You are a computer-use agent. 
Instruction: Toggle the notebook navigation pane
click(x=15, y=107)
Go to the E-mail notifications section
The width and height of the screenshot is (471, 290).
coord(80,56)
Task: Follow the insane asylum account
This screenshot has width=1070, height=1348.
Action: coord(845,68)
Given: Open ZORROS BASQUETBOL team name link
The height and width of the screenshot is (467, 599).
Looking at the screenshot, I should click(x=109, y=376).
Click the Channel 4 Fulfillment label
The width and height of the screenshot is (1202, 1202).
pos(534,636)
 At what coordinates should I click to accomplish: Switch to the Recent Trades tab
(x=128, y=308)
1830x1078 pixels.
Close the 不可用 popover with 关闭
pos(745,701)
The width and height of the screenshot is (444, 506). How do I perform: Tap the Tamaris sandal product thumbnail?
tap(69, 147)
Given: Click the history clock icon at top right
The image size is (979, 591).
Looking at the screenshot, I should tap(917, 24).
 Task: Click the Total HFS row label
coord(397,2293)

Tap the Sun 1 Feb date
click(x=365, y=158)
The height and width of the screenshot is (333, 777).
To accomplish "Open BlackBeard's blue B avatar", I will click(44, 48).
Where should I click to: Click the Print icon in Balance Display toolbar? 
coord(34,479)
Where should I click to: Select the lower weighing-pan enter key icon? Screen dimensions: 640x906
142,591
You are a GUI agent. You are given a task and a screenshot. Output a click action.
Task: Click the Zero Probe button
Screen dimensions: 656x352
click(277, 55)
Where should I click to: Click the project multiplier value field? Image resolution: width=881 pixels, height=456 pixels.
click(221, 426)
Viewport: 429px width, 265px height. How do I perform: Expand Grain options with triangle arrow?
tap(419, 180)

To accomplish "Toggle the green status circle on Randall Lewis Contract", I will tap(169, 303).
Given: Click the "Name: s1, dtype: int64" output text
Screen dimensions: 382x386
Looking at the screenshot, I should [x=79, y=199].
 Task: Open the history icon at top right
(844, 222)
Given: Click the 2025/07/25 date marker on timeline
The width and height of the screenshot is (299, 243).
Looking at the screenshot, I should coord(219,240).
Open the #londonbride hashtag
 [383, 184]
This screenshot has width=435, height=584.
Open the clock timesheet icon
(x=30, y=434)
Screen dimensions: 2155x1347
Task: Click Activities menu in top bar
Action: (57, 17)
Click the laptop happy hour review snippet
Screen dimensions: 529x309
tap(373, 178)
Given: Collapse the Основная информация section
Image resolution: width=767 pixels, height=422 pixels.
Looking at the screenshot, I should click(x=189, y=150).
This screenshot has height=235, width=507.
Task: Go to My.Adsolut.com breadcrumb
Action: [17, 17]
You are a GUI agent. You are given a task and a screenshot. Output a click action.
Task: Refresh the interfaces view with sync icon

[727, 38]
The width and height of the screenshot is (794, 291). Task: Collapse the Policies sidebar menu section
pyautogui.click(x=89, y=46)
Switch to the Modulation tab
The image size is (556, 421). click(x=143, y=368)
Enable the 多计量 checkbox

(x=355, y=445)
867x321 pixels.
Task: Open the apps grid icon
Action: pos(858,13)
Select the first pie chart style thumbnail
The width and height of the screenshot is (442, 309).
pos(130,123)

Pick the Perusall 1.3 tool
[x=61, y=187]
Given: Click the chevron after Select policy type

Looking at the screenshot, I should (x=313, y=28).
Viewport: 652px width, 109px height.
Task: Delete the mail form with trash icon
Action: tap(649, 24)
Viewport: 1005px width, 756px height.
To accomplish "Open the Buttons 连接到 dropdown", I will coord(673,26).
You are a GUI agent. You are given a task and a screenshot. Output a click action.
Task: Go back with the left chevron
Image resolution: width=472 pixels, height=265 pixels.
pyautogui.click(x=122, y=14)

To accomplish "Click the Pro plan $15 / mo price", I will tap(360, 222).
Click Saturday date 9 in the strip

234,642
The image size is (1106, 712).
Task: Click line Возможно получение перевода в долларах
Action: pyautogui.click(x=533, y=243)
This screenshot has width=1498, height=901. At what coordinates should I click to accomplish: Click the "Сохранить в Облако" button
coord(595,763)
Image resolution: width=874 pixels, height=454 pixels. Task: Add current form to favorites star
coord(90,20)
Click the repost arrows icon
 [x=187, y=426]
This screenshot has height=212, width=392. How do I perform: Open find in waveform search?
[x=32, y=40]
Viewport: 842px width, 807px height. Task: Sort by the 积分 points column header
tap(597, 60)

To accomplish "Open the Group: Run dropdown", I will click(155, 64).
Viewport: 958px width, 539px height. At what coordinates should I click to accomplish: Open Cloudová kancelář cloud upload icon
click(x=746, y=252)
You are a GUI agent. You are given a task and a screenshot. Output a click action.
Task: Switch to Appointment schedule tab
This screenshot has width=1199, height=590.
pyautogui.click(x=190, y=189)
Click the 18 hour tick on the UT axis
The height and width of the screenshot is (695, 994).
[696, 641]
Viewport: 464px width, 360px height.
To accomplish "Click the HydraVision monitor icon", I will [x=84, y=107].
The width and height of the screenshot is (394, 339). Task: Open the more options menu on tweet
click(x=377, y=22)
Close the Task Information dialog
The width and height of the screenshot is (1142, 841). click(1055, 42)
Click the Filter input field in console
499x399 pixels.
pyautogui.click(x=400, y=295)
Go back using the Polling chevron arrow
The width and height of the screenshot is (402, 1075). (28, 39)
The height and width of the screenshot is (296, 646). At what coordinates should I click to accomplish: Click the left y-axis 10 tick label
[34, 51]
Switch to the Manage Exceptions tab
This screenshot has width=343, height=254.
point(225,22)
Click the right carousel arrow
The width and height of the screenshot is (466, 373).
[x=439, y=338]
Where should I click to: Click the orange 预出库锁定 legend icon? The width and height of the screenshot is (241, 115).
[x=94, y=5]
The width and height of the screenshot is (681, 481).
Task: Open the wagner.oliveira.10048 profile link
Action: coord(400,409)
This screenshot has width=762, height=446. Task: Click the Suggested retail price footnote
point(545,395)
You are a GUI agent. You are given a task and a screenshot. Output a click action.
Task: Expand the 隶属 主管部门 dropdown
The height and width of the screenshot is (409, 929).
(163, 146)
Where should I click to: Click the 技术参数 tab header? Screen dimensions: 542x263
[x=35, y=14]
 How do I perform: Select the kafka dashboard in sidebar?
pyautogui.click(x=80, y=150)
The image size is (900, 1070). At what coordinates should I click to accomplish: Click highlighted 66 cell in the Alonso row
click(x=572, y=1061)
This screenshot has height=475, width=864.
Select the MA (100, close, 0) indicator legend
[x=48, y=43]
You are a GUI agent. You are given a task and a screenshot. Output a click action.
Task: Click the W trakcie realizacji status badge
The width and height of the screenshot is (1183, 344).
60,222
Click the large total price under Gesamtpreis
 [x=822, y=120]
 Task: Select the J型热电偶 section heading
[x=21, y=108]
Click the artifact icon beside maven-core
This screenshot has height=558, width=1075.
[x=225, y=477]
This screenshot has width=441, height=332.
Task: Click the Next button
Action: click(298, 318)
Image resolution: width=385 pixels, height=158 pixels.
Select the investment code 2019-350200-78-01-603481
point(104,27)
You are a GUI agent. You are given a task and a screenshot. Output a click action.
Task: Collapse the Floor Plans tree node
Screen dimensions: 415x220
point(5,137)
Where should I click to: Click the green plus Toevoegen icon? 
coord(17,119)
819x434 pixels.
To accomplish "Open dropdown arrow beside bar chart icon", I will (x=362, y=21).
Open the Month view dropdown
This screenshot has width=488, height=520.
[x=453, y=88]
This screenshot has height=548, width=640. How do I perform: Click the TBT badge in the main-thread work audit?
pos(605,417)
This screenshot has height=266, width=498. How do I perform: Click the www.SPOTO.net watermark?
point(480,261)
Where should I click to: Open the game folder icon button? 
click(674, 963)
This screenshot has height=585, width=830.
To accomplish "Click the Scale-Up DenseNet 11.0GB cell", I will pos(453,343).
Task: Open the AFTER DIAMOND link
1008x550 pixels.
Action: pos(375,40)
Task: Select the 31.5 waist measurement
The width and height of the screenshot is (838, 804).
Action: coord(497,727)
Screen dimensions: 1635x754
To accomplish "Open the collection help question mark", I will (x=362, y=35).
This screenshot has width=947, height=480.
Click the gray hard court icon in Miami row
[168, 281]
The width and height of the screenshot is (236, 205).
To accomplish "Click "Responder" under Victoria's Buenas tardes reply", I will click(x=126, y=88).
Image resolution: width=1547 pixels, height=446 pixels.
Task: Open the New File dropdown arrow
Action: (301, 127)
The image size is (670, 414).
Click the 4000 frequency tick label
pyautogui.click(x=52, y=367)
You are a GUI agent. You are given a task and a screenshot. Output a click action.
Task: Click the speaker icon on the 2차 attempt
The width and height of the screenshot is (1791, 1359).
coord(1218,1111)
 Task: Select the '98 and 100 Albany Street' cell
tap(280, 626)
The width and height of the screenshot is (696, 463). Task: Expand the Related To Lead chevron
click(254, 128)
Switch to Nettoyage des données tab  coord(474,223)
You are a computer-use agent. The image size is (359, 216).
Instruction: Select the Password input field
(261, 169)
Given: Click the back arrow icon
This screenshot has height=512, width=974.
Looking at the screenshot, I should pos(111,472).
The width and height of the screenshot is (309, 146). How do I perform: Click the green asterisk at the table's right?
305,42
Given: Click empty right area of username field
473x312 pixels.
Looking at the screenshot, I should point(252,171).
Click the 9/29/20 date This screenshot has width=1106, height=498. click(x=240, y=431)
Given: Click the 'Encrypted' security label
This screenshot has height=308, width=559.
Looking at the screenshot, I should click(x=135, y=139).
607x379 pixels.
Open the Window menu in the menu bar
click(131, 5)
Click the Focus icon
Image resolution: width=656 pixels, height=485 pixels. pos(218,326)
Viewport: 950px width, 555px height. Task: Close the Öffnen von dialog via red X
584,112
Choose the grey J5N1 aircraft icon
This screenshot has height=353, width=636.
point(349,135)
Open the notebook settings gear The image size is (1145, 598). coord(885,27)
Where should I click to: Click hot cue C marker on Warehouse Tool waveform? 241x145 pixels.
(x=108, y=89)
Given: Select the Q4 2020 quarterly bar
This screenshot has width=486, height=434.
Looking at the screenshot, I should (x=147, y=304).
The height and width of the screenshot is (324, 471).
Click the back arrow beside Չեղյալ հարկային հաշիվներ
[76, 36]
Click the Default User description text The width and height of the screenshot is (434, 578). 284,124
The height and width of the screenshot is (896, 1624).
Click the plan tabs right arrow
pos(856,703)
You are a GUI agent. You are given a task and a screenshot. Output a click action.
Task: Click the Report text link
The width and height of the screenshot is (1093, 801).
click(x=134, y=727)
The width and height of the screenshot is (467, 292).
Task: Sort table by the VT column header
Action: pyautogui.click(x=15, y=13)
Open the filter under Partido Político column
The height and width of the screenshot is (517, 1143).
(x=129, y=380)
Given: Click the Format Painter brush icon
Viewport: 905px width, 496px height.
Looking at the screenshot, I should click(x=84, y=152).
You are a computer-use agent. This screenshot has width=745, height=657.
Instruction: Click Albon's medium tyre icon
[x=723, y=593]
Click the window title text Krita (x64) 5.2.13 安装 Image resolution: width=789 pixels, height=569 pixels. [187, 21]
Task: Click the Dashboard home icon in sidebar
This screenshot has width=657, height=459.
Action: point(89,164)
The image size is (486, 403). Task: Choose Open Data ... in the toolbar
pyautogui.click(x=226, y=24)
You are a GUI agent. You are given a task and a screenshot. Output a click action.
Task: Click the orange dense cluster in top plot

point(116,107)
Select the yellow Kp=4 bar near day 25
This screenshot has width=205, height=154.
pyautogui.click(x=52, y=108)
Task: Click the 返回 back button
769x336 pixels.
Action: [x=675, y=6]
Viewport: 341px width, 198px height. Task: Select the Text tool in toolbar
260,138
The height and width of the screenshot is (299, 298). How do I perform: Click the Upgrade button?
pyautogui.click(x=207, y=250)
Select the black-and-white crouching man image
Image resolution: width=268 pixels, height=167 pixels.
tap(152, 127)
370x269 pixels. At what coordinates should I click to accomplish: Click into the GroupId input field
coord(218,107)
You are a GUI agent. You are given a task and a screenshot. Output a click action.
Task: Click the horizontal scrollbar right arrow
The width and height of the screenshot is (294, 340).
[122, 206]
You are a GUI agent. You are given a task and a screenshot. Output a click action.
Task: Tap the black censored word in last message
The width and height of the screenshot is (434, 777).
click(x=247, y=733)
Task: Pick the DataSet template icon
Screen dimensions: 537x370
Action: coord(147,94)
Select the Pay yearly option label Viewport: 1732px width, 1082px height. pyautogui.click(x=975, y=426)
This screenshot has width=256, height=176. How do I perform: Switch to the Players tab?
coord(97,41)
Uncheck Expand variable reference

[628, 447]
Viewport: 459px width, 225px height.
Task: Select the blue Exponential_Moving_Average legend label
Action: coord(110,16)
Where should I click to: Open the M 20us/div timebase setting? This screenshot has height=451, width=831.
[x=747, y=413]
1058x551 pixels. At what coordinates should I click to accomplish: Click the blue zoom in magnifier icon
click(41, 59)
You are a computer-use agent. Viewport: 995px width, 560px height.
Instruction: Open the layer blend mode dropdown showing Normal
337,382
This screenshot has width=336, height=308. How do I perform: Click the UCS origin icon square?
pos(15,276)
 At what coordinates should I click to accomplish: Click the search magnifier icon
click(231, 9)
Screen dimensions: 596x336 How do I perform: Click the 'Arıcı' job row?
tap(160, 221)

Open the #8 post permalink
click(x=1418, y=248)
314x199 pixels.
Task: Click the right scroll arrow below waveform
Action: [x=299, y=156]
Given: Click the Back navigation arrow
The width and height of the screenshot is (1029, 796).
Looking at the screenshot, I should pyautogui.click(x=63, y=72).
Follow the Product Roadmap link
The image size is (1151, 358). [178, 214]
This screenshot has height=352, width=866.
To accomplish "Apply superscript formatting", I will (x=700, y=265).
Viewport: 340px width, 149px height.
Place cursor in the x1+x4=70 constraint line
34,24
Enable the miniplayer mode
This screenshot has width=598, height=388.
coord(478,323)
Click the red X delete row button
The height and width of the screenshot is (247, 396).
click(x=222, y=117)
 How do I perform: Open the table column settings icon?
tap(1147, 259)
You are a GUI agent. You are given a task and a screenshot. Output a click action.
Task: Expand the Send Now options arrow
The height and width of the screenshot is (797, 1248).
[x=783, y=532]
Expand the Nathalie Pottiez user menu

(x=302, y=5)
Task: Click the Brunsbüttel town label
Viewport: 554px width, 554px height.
※ ※ ※
[Task item]
Each line from the start of the listing above through the line containing "Given: Click the history" should be copied exactly, please, with no other lines added.

[Exercise result]
You are a computer-use agent. 
Instruction: Toggle the notebook navigation pane
click(x=15, y=107)
Go to the E-mail notifications section
The width and height of the screenshot is (471, 290).
coord(80,56)
Task: Follow the insane asylum account
This screenshot has width=1070, height=1348.
Action: coord(845,68)
Given: Open ZORROS BASQUETBOL team name link
The height and width of the screenshot is (467, 599).
Looking at the screenshot, I should click(x=109, y=376).
Click the Channel 4 Fulfillment label
The width and height of the screenshot is (1202, 1202).
pos(534,636)
 At what coordinates should I click to accomplish: Switch to the Recent Trades tab
(x=128, y=308)
1830x1078 pixels.
Close the 不可用 popover with 关闭
pos(745,701)
The width and height of the screenshot is (444, 506). How do I perform: Tap the Tamaris sandal product thumbnail?
tap(69, 147)
Given: Click the history clock icon at top right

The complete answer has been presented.